[Stored data entries]
---
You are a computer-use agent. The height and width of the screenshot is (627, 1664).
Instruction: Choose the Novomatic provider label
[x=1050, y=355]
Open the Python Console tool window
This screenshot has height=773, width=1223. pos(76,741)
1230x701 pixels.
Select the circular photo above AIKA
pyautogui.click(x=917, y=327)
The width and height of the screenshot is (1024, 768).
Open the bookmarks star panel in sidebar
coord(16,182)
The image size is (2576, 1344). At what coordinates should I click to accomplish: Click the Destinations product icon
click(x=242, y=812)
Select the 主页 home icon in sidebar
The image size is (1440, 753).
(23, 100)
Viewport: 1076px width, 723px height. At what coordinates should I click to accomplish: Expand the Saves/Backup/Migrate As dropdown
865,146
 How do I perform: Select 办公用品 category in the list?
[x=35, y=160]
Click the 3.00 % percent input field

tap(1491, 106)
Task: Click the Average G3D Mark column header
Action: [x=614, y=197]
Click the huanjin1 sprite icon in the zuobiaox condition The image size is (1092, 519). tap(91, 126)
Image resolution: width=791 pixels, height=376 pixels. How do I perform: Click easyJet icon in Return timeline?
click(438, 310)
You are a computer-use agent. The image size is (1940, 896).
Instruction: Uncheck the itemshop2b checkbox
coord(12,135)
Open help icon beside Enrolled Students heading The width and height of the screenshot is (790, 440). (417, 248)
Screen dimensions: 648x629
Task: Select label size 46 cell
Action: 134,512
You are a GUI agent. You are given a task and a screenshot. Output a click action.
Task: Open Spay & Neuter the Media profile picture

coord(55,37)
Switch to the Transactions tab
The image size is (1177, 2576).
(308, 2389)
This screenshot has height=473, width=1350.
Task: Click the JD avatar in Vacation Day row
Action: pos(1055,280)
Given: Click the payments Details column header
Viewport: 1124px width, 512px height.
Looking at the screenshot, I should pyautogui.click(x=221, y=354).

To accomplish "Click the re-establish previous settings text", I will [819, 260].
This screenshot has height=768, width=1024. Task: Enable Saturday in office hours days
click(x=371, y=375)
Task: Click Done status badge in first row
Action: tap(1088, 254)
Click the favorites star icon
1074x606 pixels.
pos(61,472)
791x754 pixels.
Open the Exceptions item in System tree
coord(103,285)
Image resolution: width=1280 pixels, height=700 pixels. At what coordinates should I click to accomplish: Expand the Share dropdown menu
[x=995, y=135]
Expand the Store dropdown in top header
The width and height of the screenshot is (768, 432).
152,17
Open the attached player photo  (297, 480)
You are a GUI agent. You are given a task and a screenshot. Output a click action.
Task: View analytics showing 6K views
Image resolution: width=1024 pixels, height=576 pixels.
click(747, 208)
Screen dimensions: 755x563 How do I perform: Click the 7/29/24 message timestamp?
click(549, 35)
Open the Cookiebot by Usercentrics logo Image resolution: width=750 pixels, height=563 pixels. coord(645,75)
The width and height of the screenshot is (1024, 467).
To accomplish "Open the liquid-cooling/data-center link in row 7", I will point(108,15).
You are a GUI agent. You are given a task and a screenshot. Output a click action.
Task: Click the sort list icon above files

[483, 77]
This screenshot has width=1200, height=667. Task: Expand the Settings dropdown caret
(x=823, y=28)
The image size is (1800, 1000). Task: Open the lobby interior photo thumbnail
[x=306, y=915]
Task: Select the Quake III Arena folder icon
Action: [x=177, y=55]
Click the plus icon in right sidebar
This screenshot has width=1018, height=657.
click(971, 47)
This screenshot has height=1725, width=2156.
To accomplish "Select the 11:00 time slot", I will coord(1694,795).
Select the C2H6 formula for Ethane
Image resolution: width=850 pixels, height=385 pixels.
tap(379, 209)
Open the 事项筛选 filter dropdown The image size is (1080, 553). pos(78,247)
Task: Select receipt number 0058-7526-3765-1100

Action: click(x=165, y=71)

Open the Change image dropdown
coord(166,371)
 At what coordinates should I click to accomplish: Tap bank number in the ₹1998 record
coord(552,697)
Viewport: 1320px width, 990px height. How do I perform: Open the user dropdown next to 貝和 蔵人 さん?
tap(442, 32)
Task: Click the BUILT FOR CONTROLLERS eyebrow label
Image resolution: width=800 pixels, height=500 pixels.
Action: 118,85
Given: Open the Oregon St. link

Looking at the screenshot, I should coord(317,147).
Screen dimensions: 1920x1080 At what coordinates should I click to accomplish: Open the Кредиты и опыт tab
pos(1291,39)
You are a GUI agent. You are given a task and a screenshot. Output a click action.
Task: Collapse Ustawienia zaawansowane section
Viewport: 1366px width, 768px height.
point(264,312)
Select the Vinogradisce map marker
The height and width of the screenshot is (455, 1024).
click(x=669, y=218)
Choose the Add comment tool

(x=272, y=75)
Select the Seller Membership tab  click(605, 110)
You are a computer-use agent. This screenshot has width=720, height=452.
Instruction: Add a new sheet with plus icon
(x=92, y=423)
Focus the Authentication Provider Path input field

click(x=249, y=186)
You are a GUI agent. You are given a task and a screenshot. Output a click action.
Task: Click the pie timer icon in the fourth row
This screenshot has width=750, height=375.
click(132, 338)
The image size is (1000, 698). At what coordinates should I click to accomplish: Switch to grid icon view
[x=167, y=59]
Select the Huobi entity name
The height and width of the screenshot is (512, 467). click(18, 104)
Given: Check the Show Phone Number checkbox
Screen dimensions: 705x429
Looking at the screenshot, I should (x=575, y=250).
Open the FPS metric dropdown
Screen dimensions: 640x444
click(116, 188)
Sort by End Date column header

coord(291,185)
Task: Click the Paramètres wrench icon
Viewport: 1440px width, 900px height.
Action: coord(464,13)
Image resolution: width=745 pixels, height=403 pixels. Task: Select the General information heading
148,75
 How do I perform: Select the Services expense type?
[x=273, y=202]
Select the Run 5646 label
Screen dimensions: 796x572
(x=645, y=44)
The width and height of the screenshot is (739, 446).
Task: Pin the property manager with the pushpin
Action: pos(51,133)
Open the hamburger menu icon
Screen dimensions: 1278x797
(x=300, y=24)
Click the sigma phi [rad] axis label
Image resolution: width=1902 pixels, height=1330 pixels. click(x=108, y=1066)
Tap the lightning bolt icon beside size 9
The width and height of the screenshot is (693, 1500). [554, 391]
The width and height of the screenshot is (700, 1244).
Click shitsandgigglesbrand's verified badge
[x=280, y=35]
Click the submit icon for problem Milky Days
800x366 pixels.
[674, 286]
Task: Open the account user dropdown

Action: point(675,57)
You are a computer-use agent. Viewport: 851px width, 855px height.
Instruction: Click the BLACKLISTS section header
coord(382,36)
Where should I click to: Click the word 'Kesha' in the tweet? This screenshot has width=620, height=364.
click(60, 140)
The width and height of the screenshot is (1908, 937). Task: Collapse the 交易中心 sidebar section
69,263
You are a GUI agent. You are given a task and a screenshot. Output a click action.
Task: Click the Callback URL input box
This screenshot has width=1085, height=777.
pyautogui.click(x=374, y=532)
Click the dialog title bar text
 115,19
---
[Work instructions] The required answer is the run of lines above, starting at the line with "Expand the Store dropdown in top header" and ending at the line with "Open the Cookiebot", reproduced exactly with both ends.

[Exercise solution]
Expand the Store dropdown in top header
The width and height of the screenshot is (768, 432).
152,17
Open the attached player photo  (297, 480)
You are a GUI agent. You are given a task and a screenshot. Output a click action.
Task: View analytics showing 6K views
Image resolution: width=1024 pixels, height=576 pixels.
click(747, 208)
Screen dimensions: 755x563 How do I perform: Click the 7/29/24 message timestamp?
click(549, 35)
Open the Cookiebot by Usercentrics logo Image resolution: width=750 pixels, height=563 pixels. coord(645,75)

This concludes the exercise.